ESP8266 hooked to Touch Panel BoardESP8266 hooked to Touch Panel Board

Reading a bit more of the datasheet, this IC is pretty simple: You always read/write one byte and they always mean the same thing. No addresses, no commands, nothing. When you’re reading one byte it will report the state of one button or the slider:

Bit map of read byteBit map of read byte

So the 7th bit defines if the data you just read is a Slider value or Button Value. So I made a very simple sketch to get these values out:

#include <SPI.h>

#define SCK  D5
#define MISO D6
#define CS   D8
#define MOSI D7


void setup() {
  Serial.begin(115200);
  Serial.println("OK");

  pinMode(SCK, OUTPUT);
  pinMode(CS, OUTPUT);
  pinMode(MOSI, OUTPUT);
  pinMode(MISO, INPUT);

  digitalWrite(CS, HIGH);

  SPI.pins(SCK, MISO, MOSI, CS);
  SPI.begin();
}

void loop() {
  digitalWrite(CS, LOW);
  uint8_t data = SPI.transfer(0xFF); // Always transfer full 1 bits
  digitalWrite(CS, HIGH);

  Serial.println(data, BIN);
  delay(100);
}

What it does is: Keep the SI HIGH (by writing 0xFF) as the datasheet asks for, and read one byte from SO. Print as binary to the serial port and waits 100ms before trying again.

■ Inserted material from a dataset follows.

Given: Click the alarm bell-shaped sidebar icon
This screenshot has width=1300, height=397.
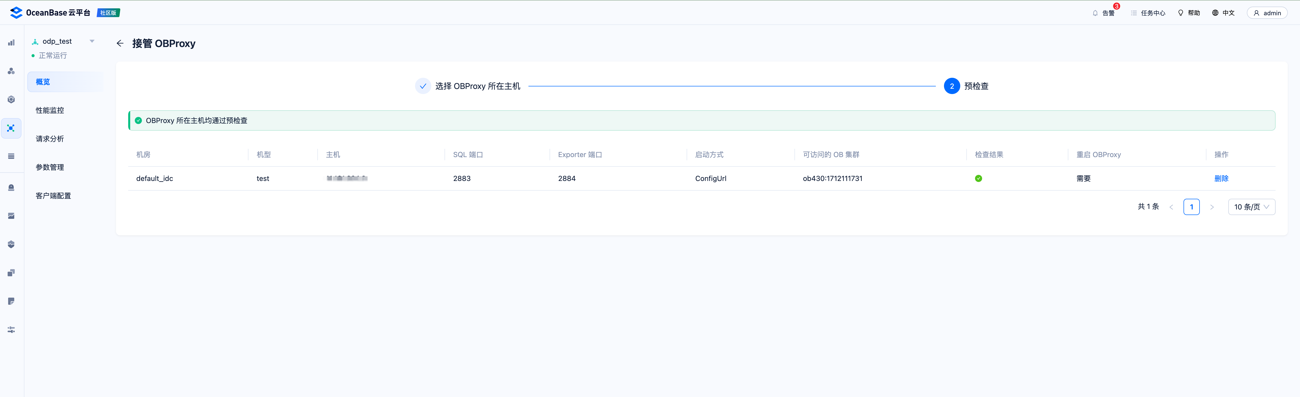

By running this and pressing some buttons, I can check that if nothing is pressed, it returns *11111111_.

Since the first bit tells us if its a button press or slider roll let’s make a different line printed for each:

#include <SPI.h>

#define SCK  D5
#define MISO D6
#define CS   D8
#define MOSI D7


void setup() {
  Serial.begin(115200);
  Serial.println("OK");

  pinMode(SCK, OUTPUT);
  pinMode(CS, OUTPUT);
  pinMode(MOSI, OUTPUT);
  pinMode(MISO, INPUT);

  digitalWrite(CS, HIGH);

  SPI.pins(SCK, MISO, MOSI, CS);
  SPI.begin();
}

void loop() {
  digitalWrite(CS, LOW);
  uint8_t data = SPI.transfer(0xFF); // Always transfer full 1 bits
  digitalWrite(CS, HIGH);

  uint8_t flag = data & 0x80; // Get the 7th bit
  data &= 0x7F; // Reset it, so we have only the pure value in data

  if (flag) { // Buttons
    Serial.print("BUTTONS: ");
    Serial.println(data, BIN);
  } else {    // Slider
    Serial.print("SLIDER: ");
    Serial.println(data, DEC);
  }
  delay(100);
}

Since the roller should give us a number, it will now print as decimal. The buttons will still be printed as binary.

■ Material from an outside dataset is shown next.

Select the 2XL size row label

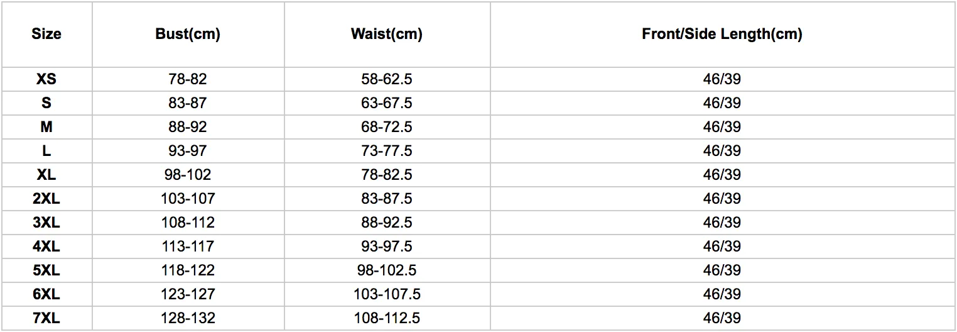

Then by testing the slider, I noticed the range is from 1 to 54 (54 being the bottom and 1 being top. Which by the drawings should be 100% to 54 and 0% to 1). As for the buttons:

Pressing more than one button at same time doesn’t make any effect. The IC just keeps the first pressed button down. By the binary numbers we can expect the data variable to be:

With that information we can do a better parsing of everything:

#include <SPI.h>

#define SCK  D5
#define MISO D6
#define CS   D8
#define MOSI D7


void setup() {
  Serial.begin(115200);
  Serial.println("OK");

  pinMode(SCK, OUTPUT);
  pinMode(CS, OUTPUT);
  pinMode(MOSI, OUTPUT);
  pinMode(MISO, INPUT);

  digitalWrite(CS, HIGH);

  SPI.pins(SCK, MISO, MOSI, CS);
  SPI.begin();
}

void loop() {
  digitalWrite(CS, LOW);
  uint8_t data = SPI.transfer(0xFF); // Always transfer full 1 bits
  digitalWrite(CS, HIGH);

  uint8_t flag = data & 0x80; // Get the 7th bit
  data &= 0x7F; // Reset it, so we have only the pure value in data

  if (data != 0x7F) {
    // We have some data, not all 1's
    if (flag) { // Buttons
      Serial.print("BUTTONS: ");
      switch (data) {
        case 0:
          Serial.println("RIGHT");
          break
        case 1:
          Serial.println("POWER");
          break
        case 2:
          Serial.println("LEFT");
          break
      }
    } else {    // Slider
      Serial.print("SLIDER: ");
      // MAX is 54 and MIN is 1 so:
      uint16_t v = (uint16_t)data;
      v -= 1;   // MIN
      v *= 100; // Percent
      v /= (54 - 1);  // MAX - MIN
      Serial.print(v);
      Serial.println("%");
    }
  }
  delay(100);
}

Now we have the slider information in percent and button presses by name. There are some more nice work you can do, but I did a small library that does everything for you in a event way: https://github.com/racerxdl/wtc801

This hack was pretty simple, but I want to write about it. Sometime later I will write about the Home Assistant integration. Hope you like it!